A priori, one might imagine that the log and exponentials in (1) have some information-theoretic interpretation; here we relate the functional form to the fact that logistic regression is going to be used in the downstream classification tasks. Analogously, if the classification is done via hinge loss, then (2) is true for a different unsupervised loss that uses a hinge-like loss instead. This objective, for instance, was used to learn image representations from videos by Wang and Gupta. Also, usually in practice $k>1$ negative samples are contrasted with each positive sample $(x,x^+)$ and the unsupervised objective looks like the $k$-class cross-entropy loss. We prove a statement similar to (2) for this setting, where the supervised loss now is the average $(k+1)$-way classification loss.

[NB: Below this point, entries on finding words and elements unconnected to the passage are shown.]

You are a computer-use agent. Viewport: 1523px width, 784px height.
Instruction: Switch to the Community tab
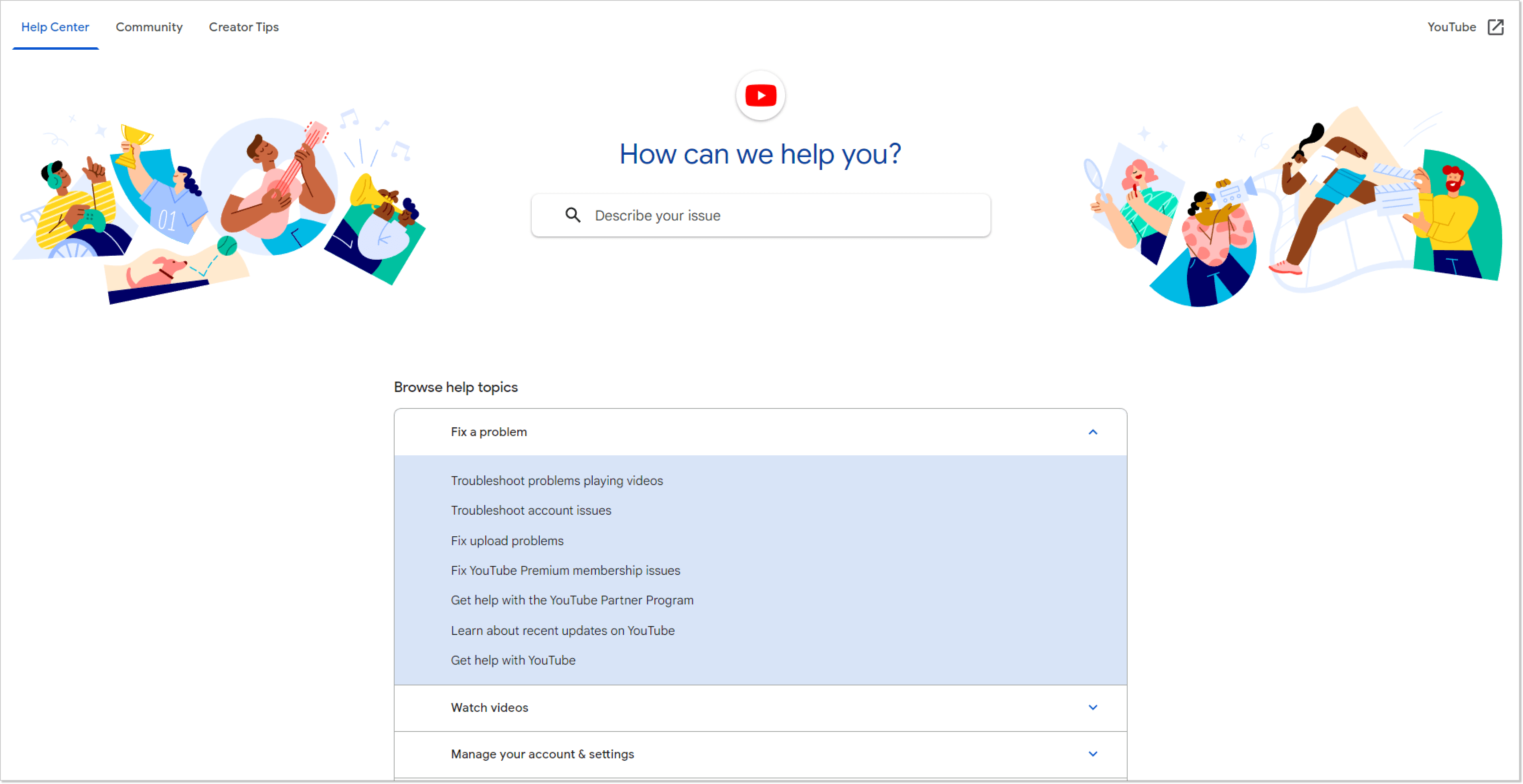(149, 27)
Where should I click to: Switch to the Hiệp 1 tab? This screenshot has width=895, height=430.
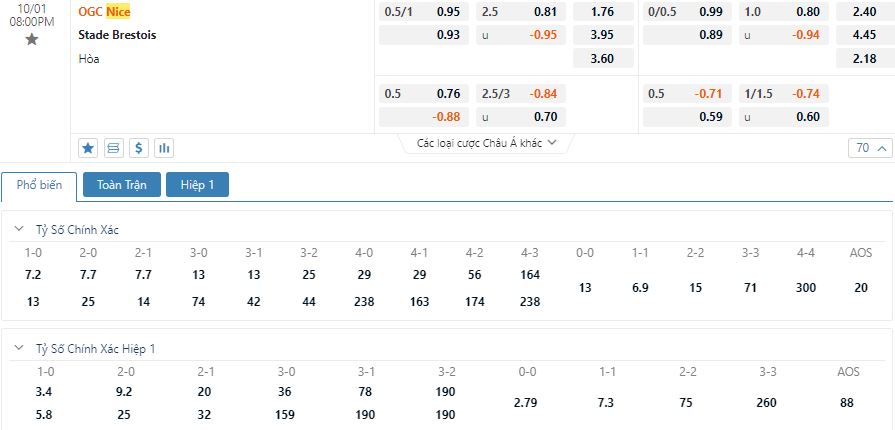(x=197, y=185)
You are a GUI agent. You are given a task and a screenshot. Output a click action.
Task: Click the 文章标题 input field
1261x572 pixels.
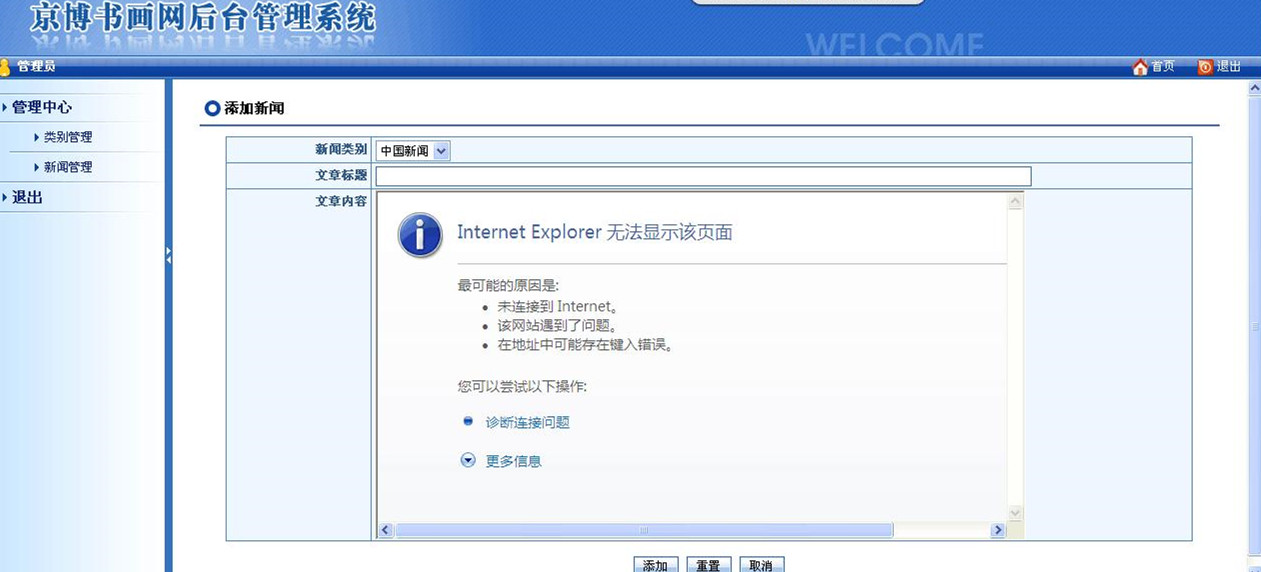703,177
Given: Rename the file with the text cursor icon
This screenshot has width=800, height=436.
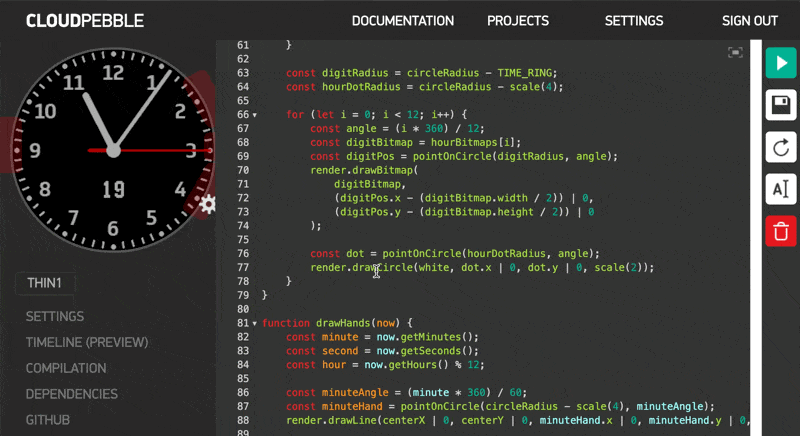Looking at the screenshot, I should (x=781, y=189).
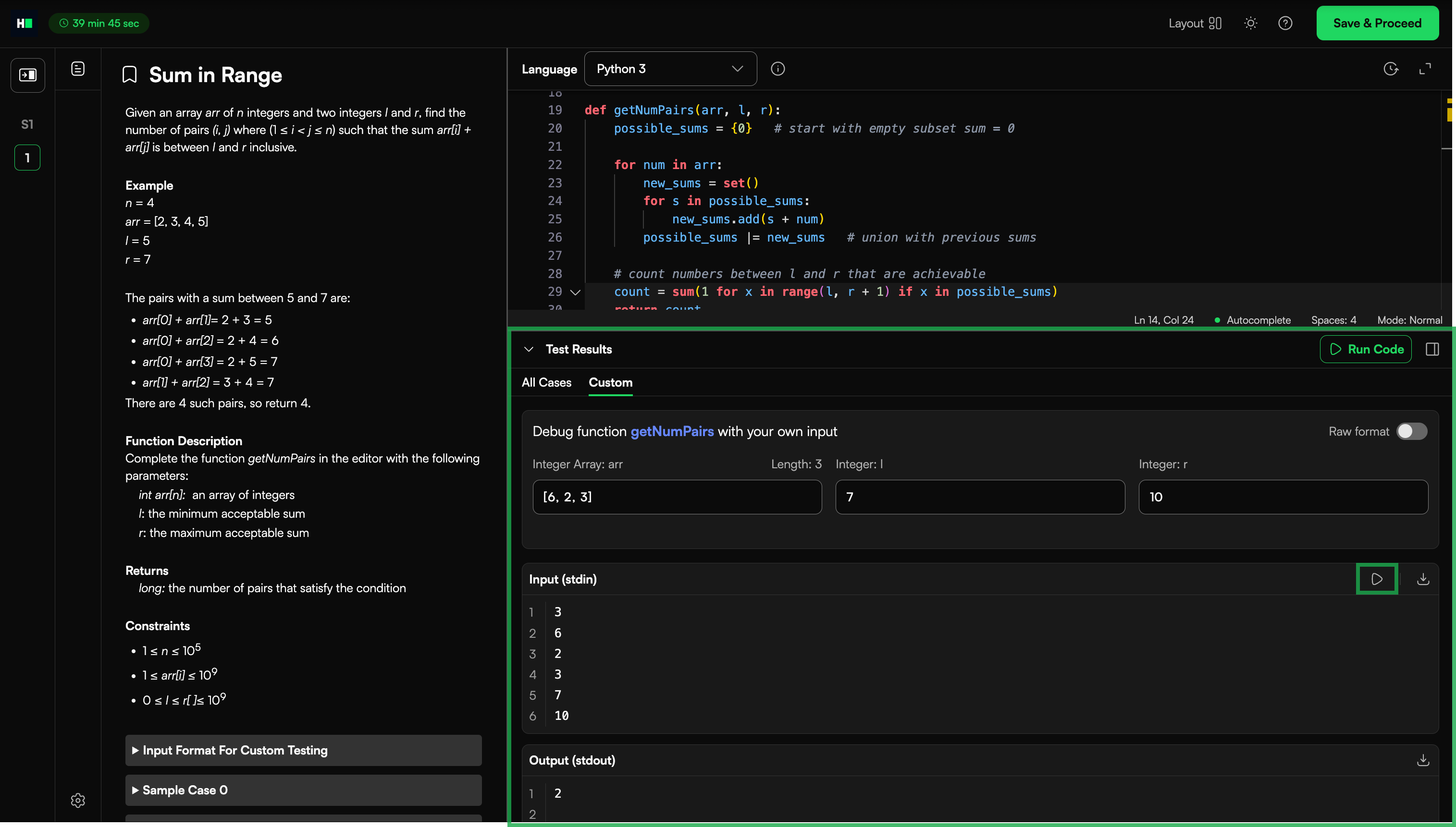Collapse the Test Results panel
The height and width of the screenshot is (827, 1456).
pyautogui.click(x=529, y=349)
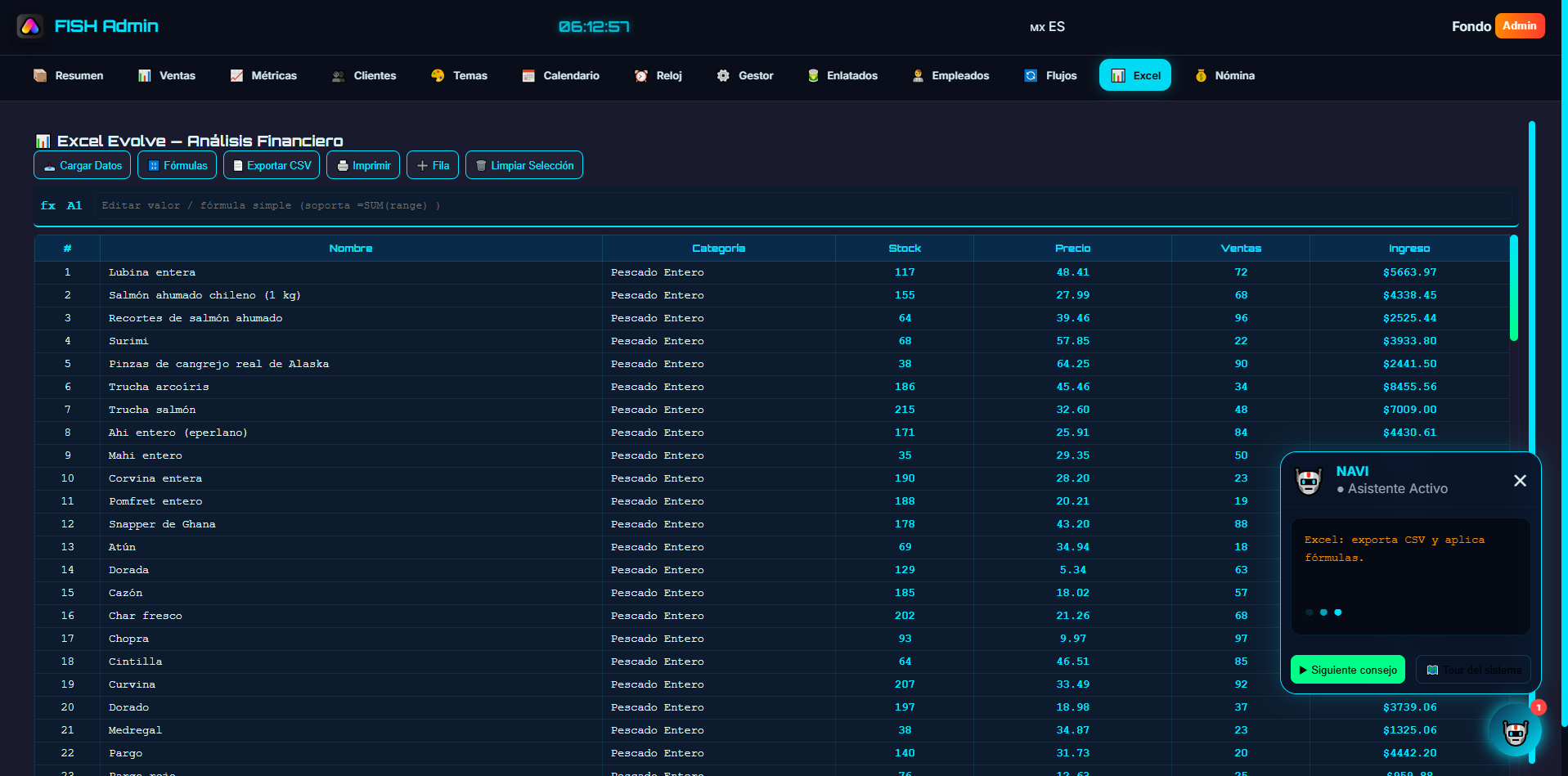Click the Cargar Datos button

(x=83, y=165)
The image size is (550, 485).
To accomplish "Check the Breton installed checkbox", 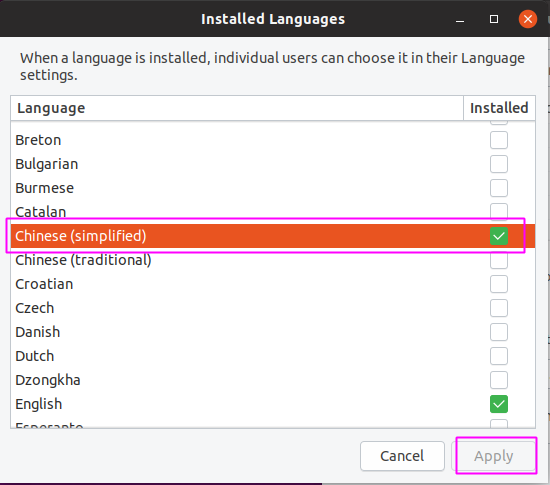I will pyautogui.click(x=499, y=140).
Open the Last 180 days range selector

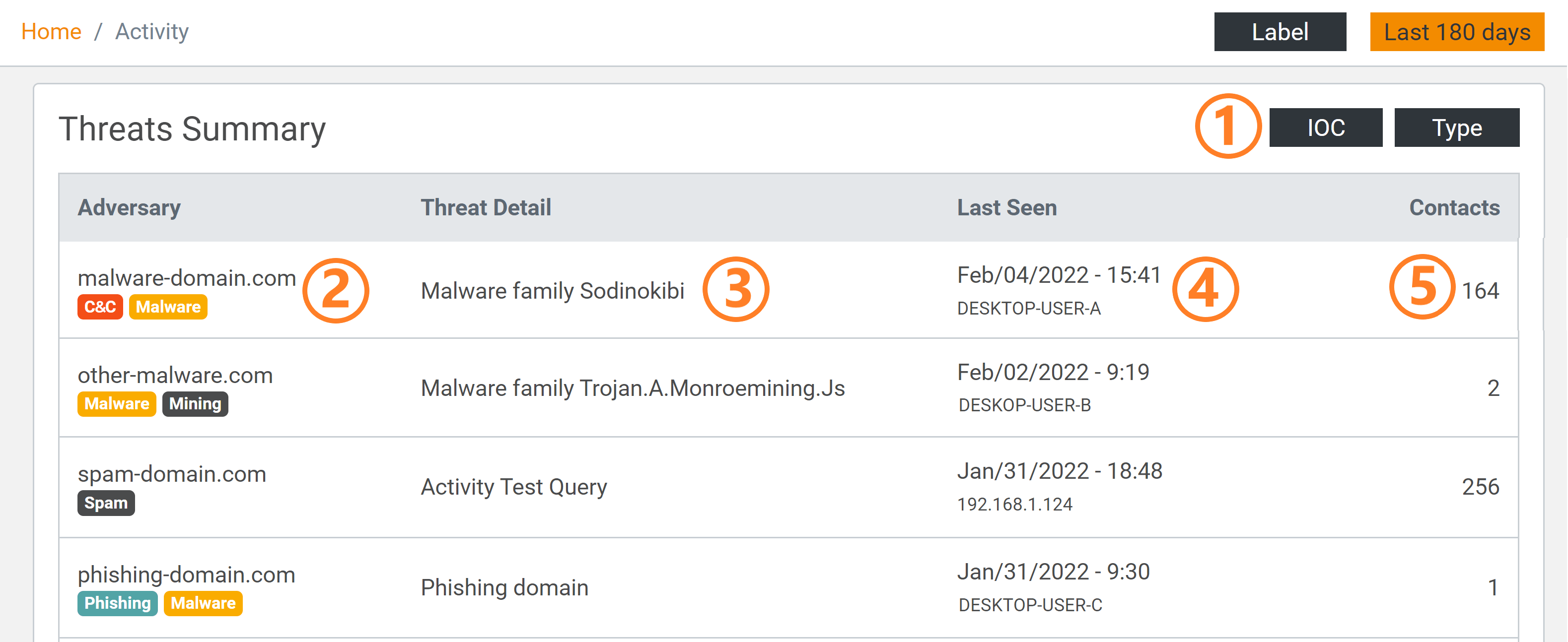[1457, 32]
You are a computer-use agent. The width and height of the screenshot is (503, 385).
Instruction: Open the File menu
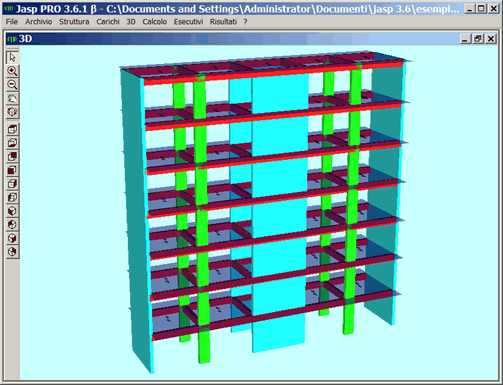(12, 22)
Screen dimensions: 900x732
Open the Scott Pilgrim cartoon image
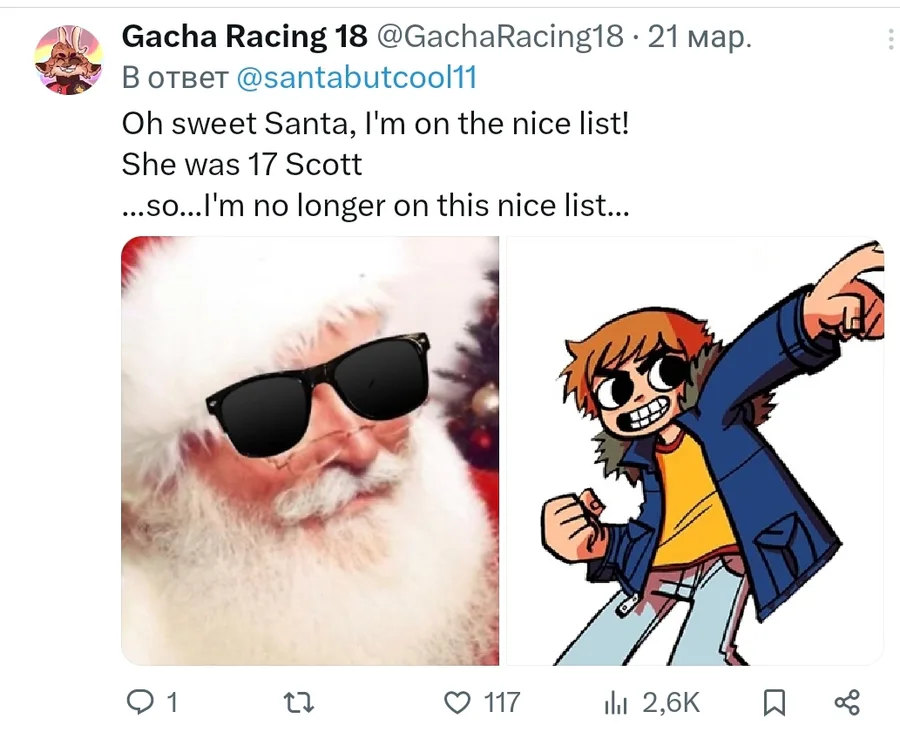click(694, 450)
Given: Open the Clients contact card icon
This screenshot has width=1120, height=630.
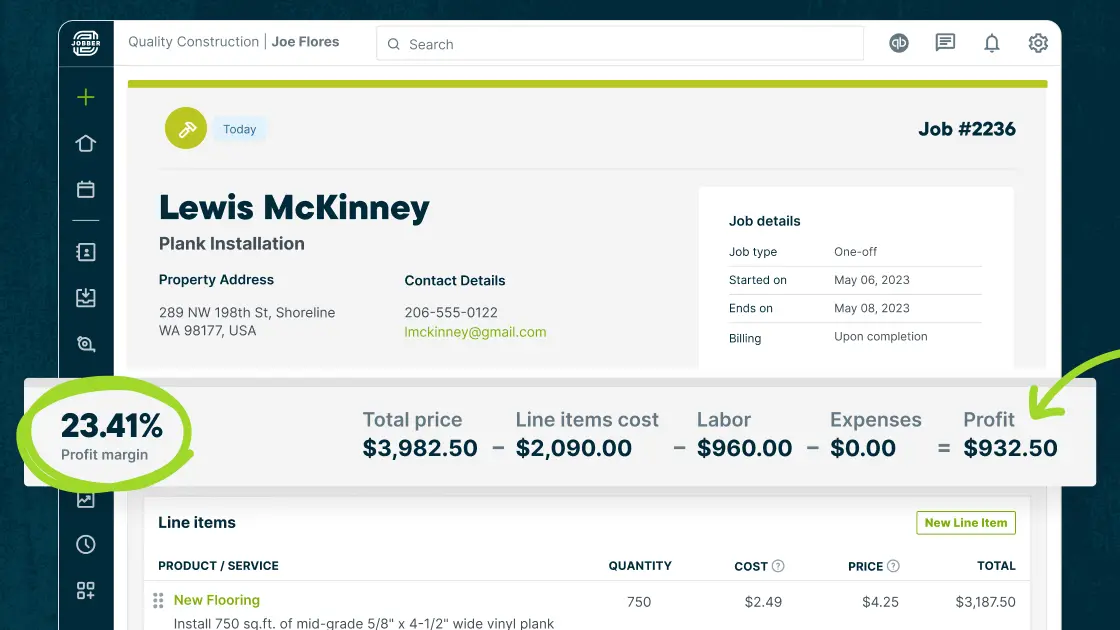Looking at the screenshot, I should point(85,252).
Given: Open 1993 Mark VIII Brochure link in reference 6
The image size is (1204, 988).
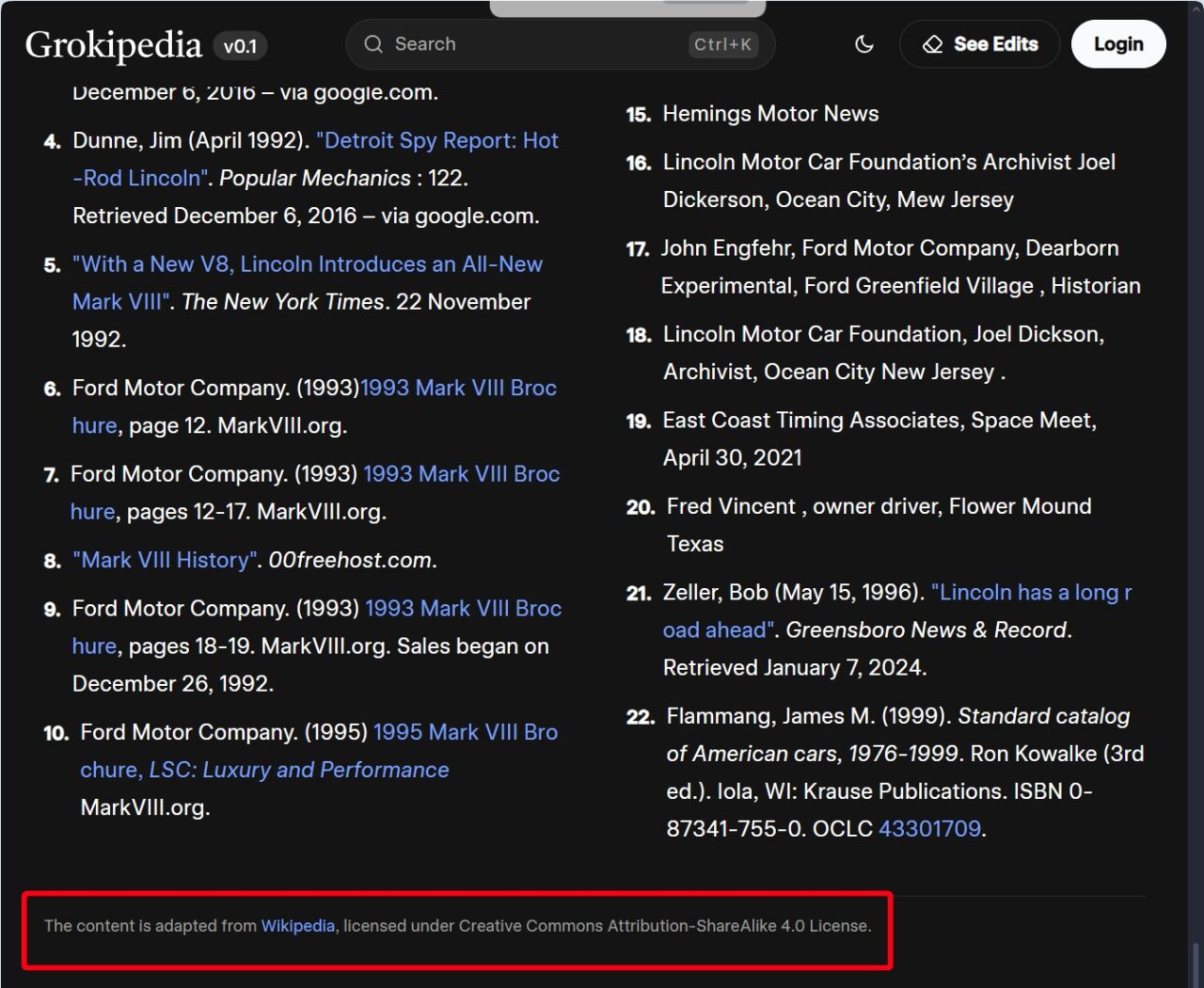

Finally, the framework provides guidelines for designing new unsupervised objectives when blocks of similar data are available (e.g., sentences in a paragraph). Replacing $f(x^+)$ and $f(x^-)$ in (1) with the average of the representations from the positive and the negative block respectively, we get a new objective which comes with stronger guarantees and better performance in practice. We experimentally verify the effectiveness of this variant in our paper.

Experiments

We report some controlled experiments to verify the theory. Lacking a canonical multiclass problem for text, we constructed a new 3029-class labeled dataset where a class is one of 3029 articles from Wikipedia, and datapoints are one of $200$ sentences in these articles. Representations will be tested on a random binary classification task that involves two articles, where the labels of the data point is which of the two articles it belongs to. (A 10-way classification task is similarly defined.) Datapoints for the test tasks will be held out while training representations. The class of sentence representation ${\mathcal F}$ is a simple multilayer architecture one based on Gated Recurrent Unit (GRU).

The supervised method for learning representations trains a multiclass classifier on the 3029-way task and the representation is taken from the layer before the final softmax output. This was the gold standard in above discussions.

The unsupervised method is fed pairs of similar data points generated according to our theory: similar data points are just pairs of sentences sampled from the same article. Representations are learnt by minimizing the above unsupervised loss objectives.

The highlighted parts in the table show that the unsupervised representations compete well with the supervised representations on the average $k$-way classification task ($k=2, 10$).

Additionally, even though not covered by our theory, the representation also performs respectably on the full multiclass problem. We find some support for a suggestion of our theory that the mean (centroid) of the unsupervised representations in each class should be good classifiers for average $k$-way supervised tasks. We find this to be true for unsupervised representations, and surprisingly for supervised representations as well.

The paper also has other experiments studying the effect of number of negative samples and larger blocks of similar data points, including experiments on the CIFAR-100 image dataset.

Conclusions

While contrastive learning is a well-known intuitive algorithm, its practical success has been a mystery for theory. Our conceptual framework lets us formally show guarantees for representations learnt using such algorithms. While shedding light on such algorithms, the framework also lets us come up with and analyze variants of it. It also provides insights into what guarantees are provable and shapes the search for new assumptions that would allow stronger guarantees. While this is a first cut, possible extensions include imposing a metric structure among the latent classes. Connections to meta-learning and transfer learning may also arise. We hope that this framework influences and guides practical implementations in the future.